The exercise: Gather every line in the data that contains the word "This", matching case exactly.

## Begin Supplied records

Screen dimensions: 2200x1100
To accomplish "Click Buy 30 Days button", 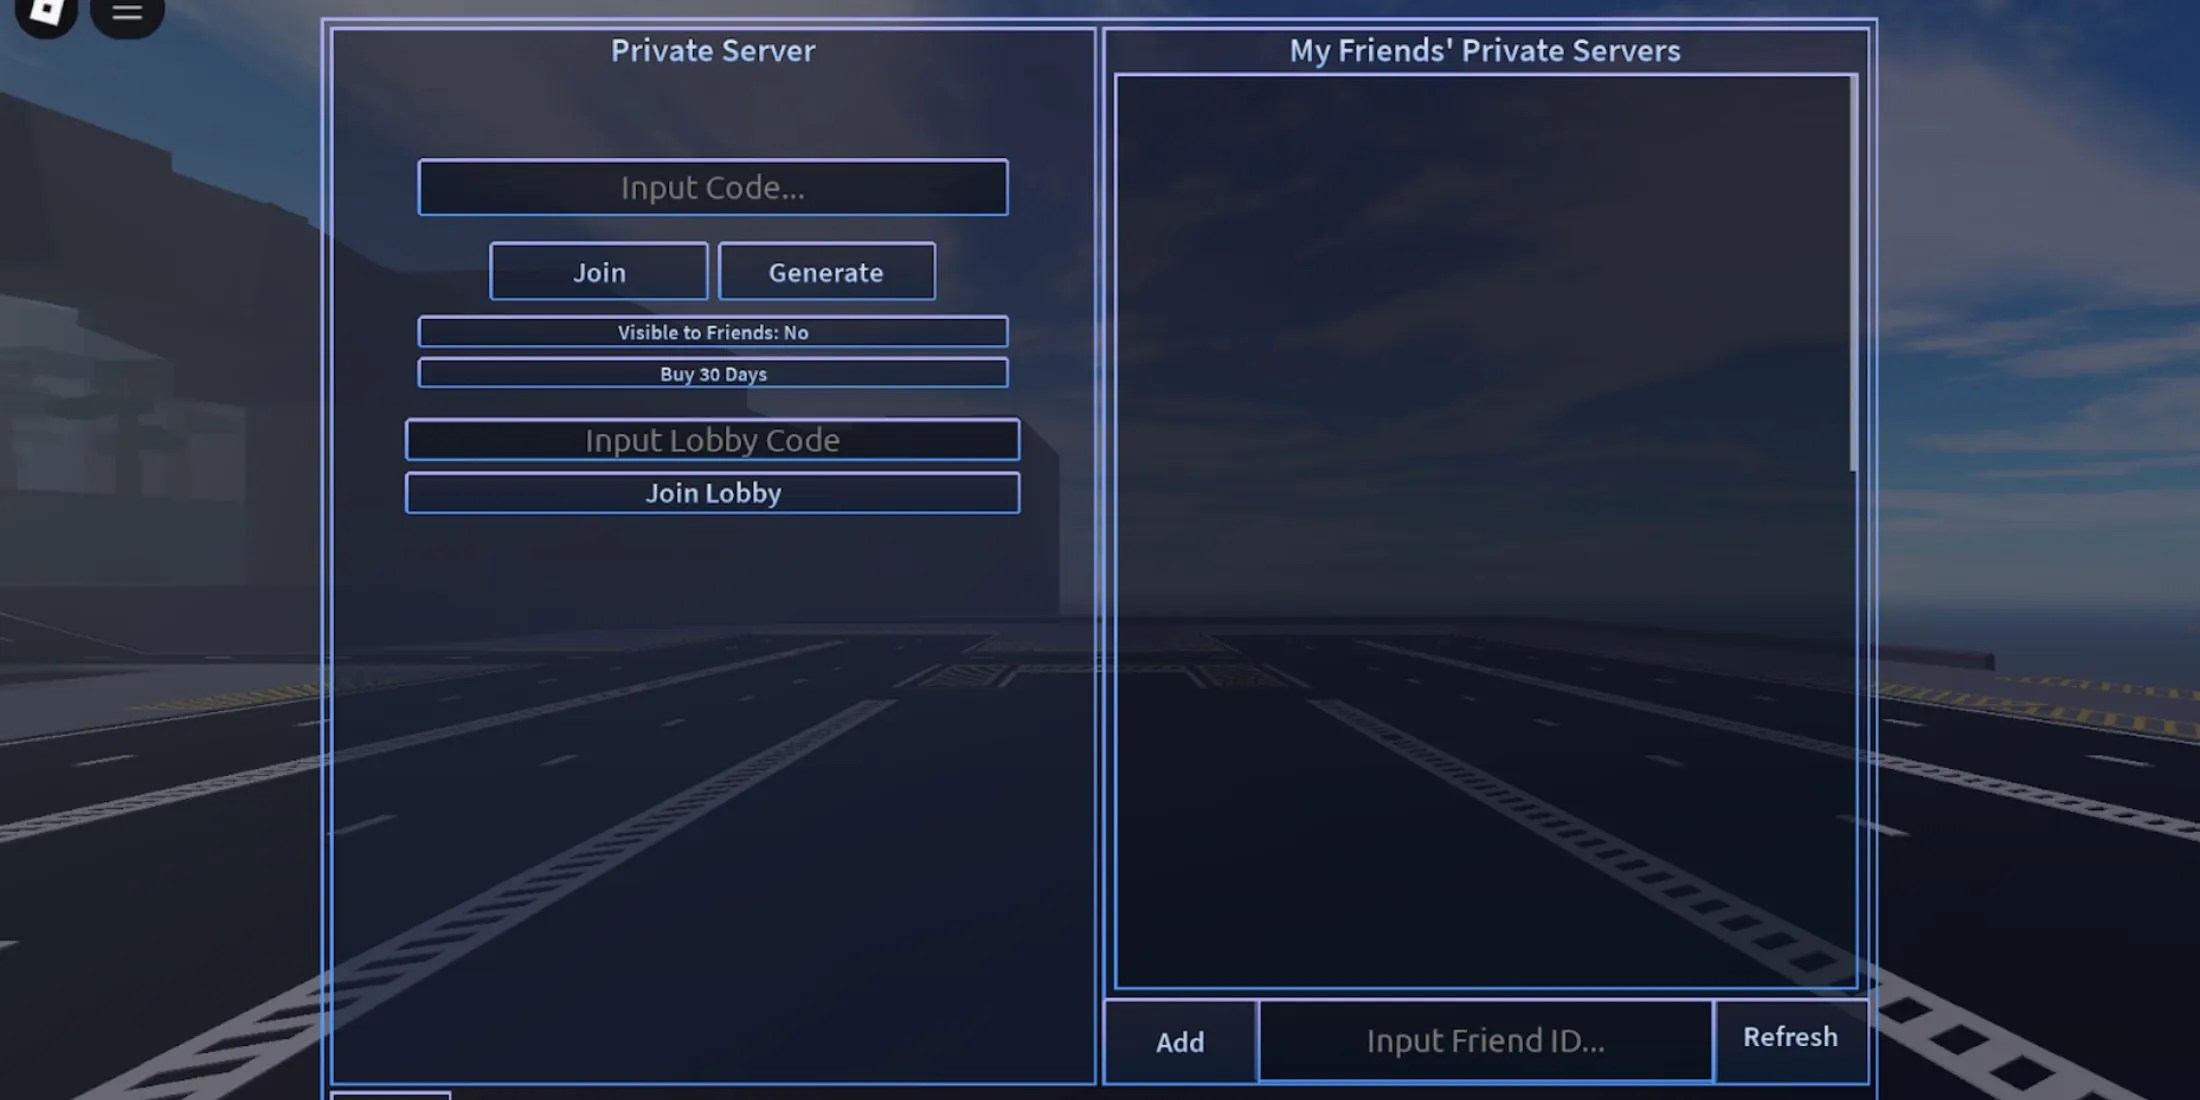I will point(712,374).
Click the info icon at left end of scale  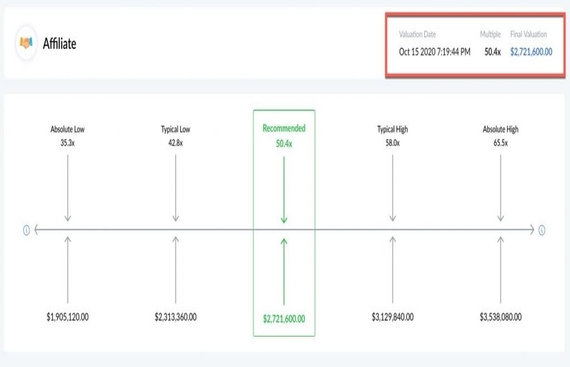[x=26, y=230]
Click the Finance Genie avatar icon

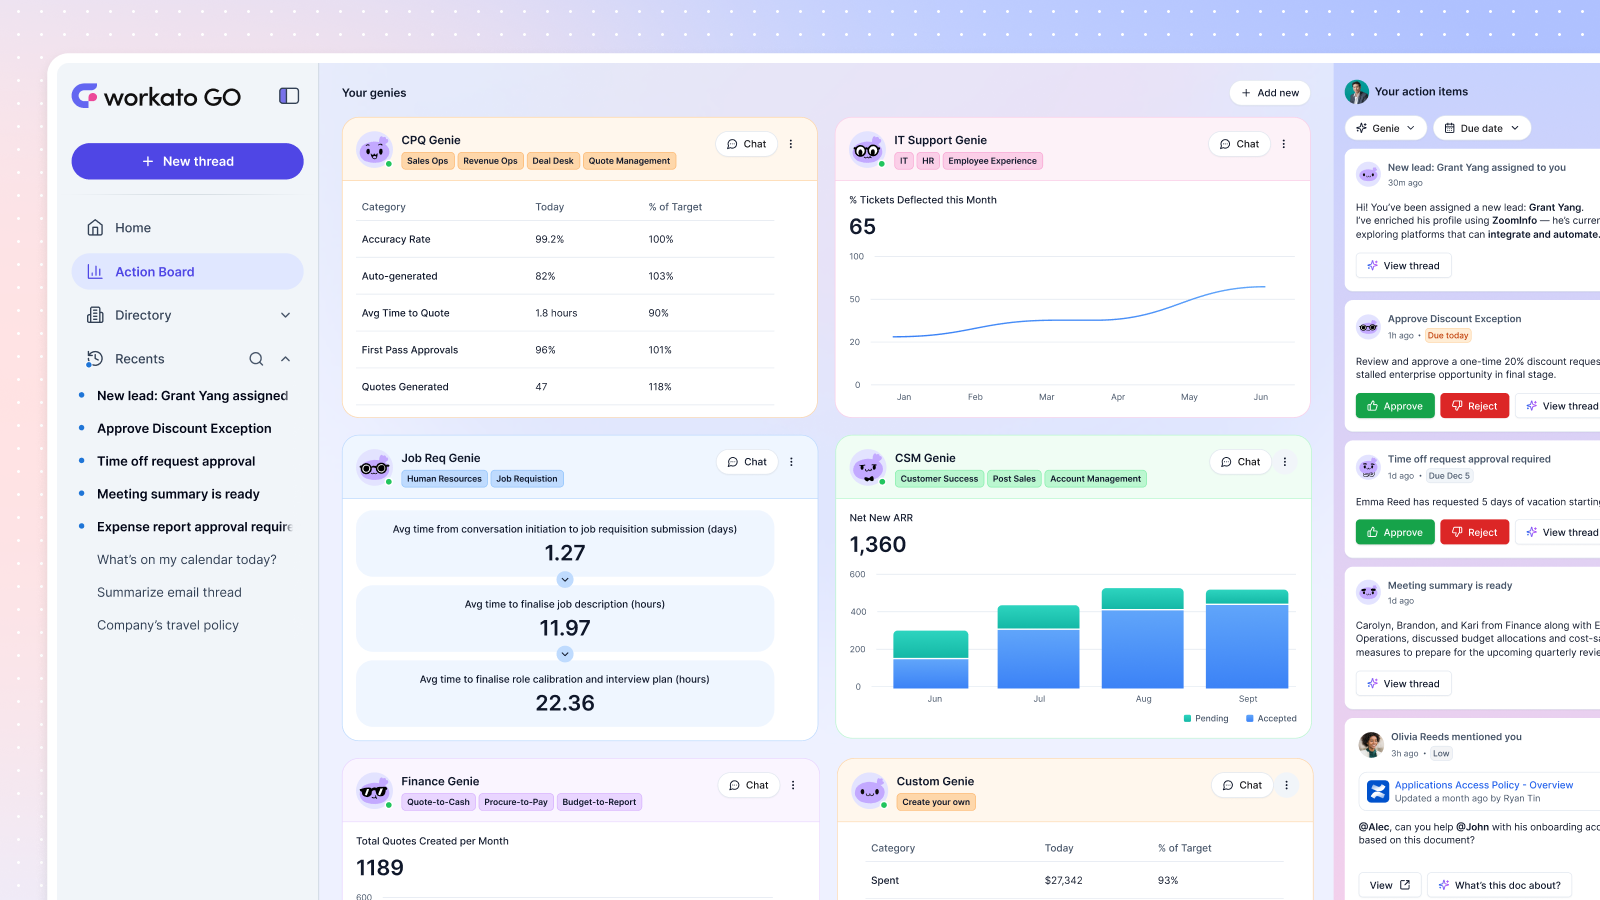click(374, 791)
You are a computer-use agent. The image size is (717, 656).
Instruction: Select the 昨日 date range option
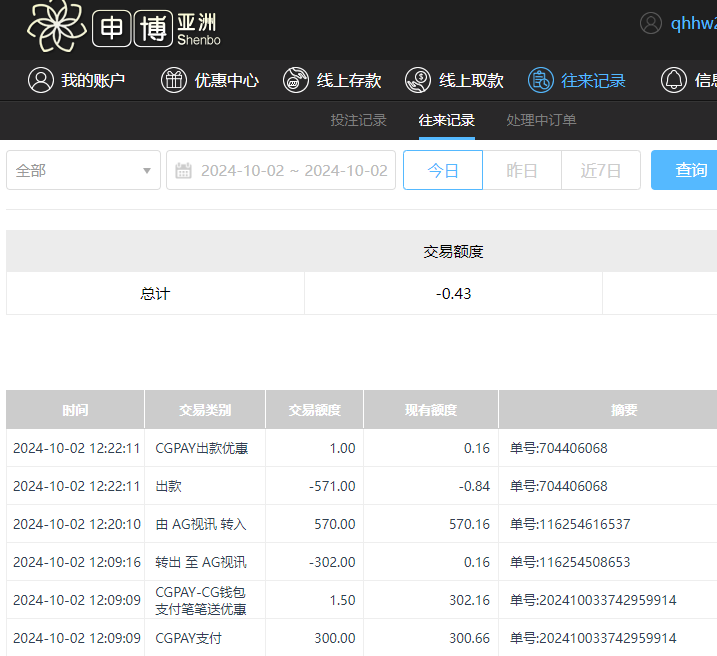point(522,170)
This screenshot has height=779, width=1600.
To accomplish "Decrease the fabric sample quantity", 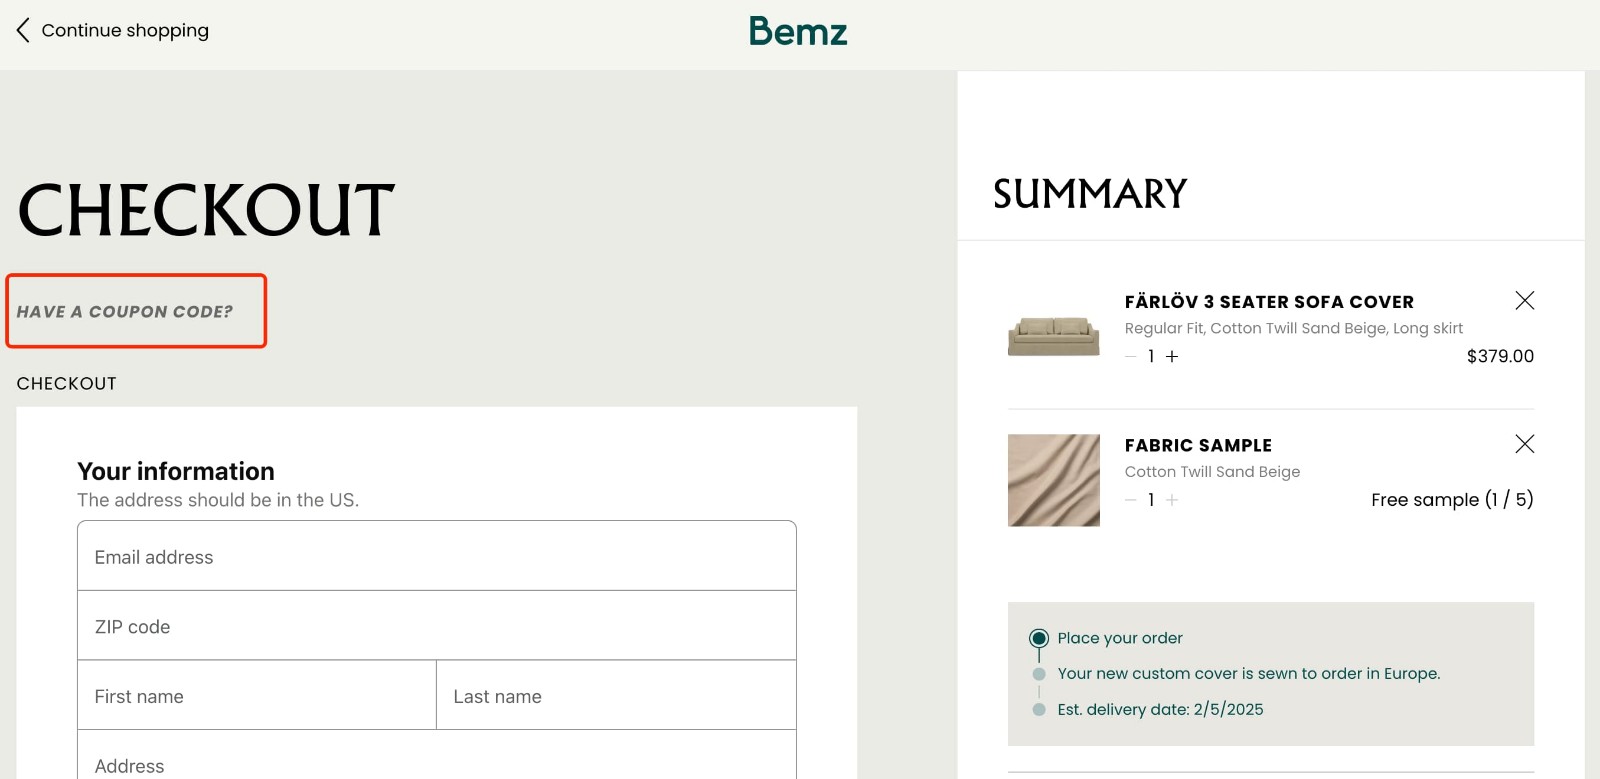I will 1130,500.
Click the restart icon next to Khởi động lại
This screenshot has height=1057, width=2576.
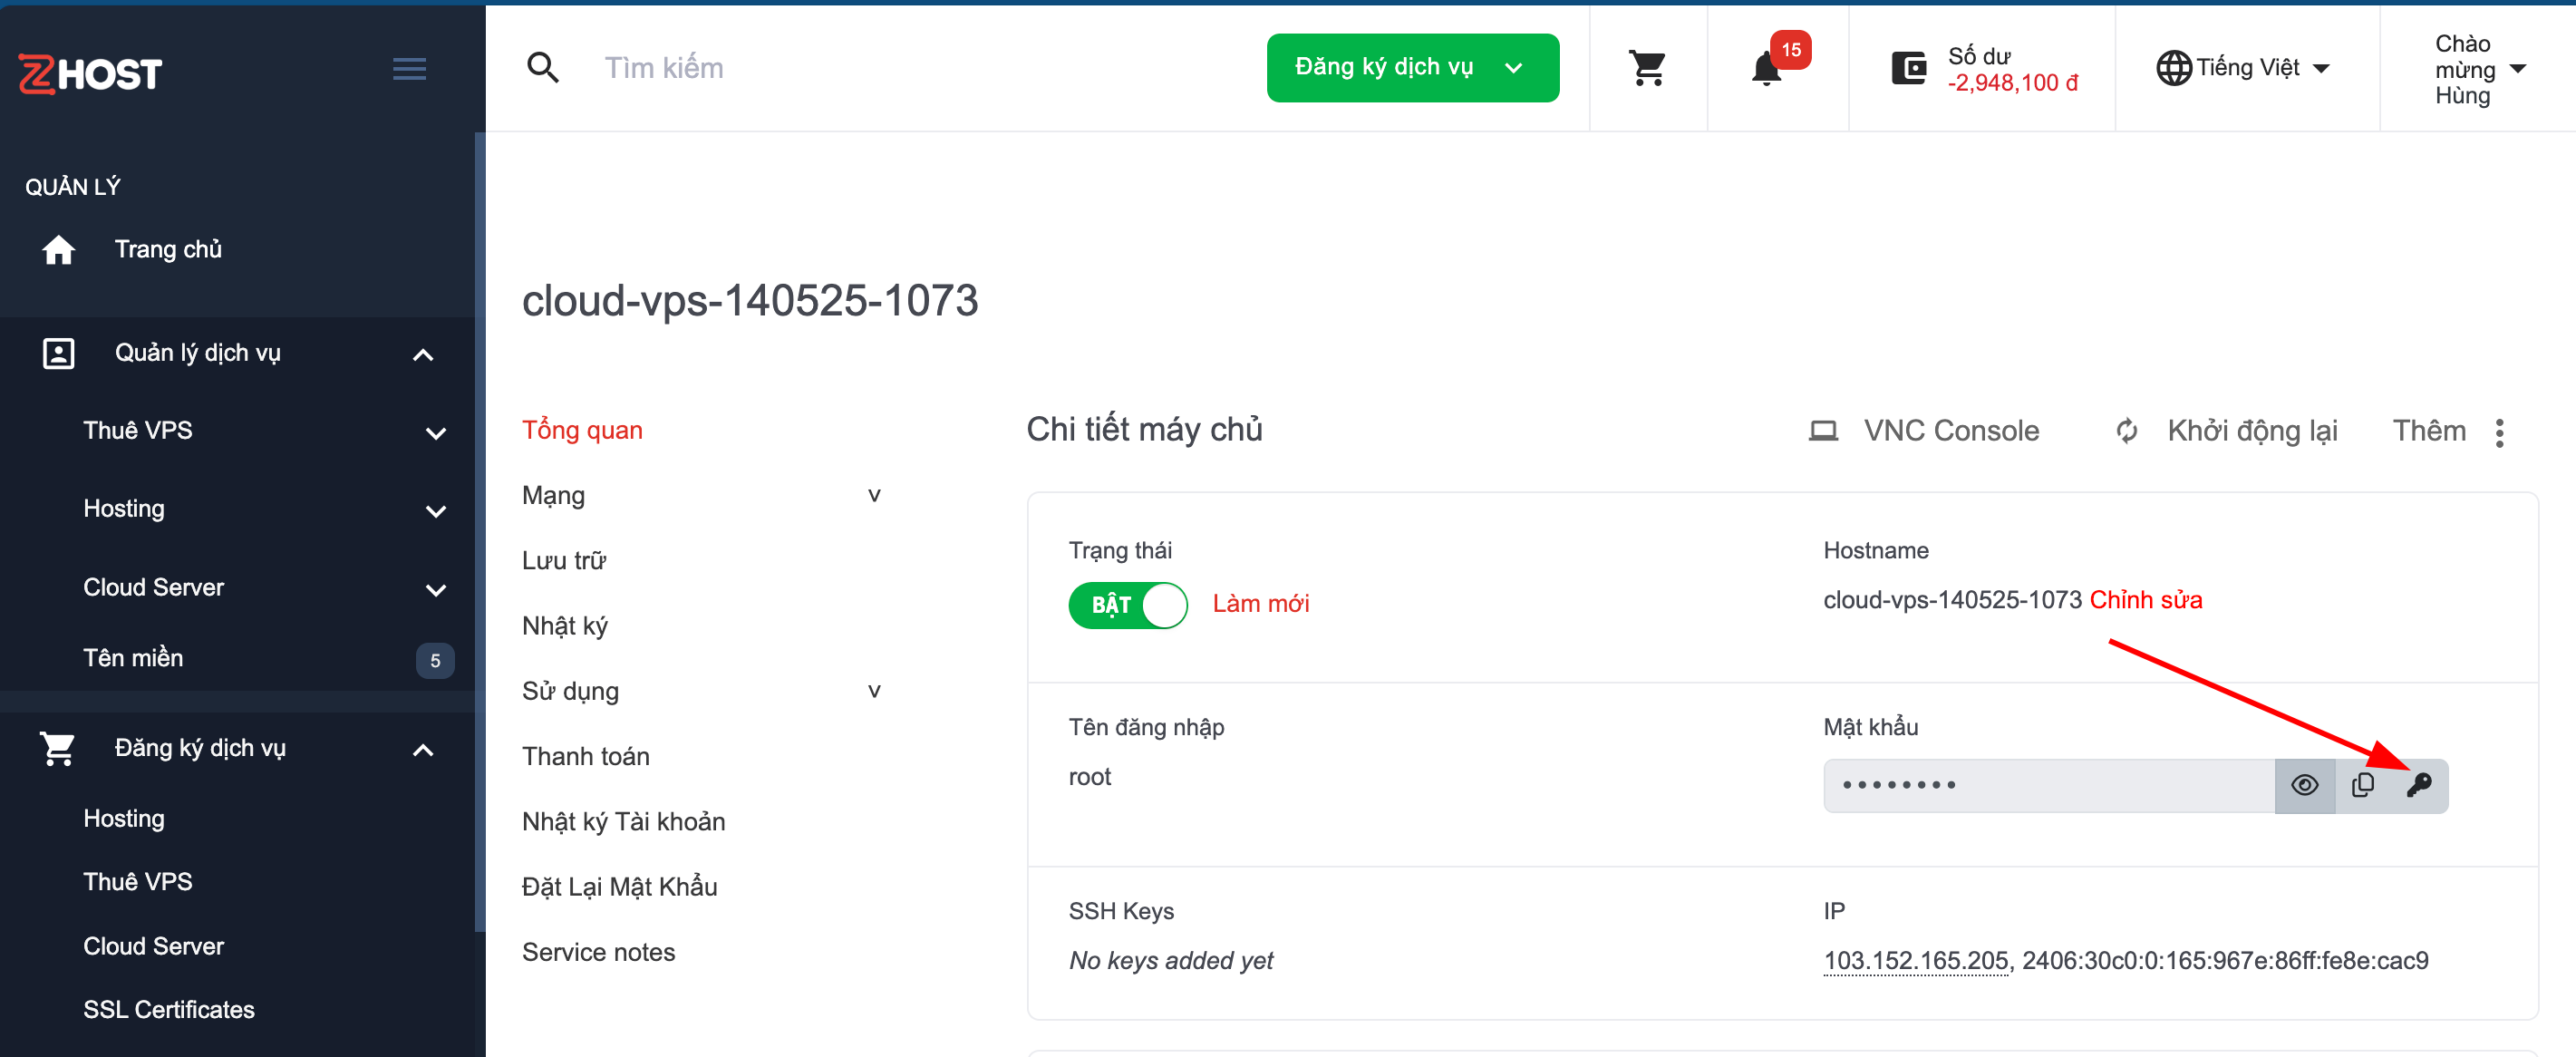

## End Supplied records

Output of the exercise:
This screenshot has height=779, width=1600.
This screenshot has height=1057, width=2576.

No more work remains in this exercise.